» Excerpted records:
----------------

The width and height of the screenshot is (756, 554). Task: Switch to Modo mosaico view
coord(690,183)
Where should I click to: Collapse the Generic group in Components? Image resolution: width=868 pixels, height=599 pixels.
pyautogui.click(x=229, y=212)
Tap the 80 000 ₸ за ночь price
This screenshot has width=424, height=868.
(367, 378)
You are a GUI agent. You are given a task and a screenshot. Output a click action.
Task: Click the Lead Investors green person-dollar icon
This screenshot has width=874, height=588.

----------------

Print the records above exactly. Omit nothing.

The width and height of the screenshot is (756, 554). Task: Switch to Modo mosaico view
coord(690,183)
Where should I click to: Collapse the Generic group in Components? Image resolution: width=868 pixels, height=599 pixels.
pyautogui.click(x=229, y=212)
Tap the 80 000 ₸ за ночь price
This screenshot has width=424, height=868.
(367, 378)
You are a GUI agent. You are given a task and a screenshot. Output a click action.
Task: Click the Lead Investors green person-dollar icon
This screenshot has width=874, height=588.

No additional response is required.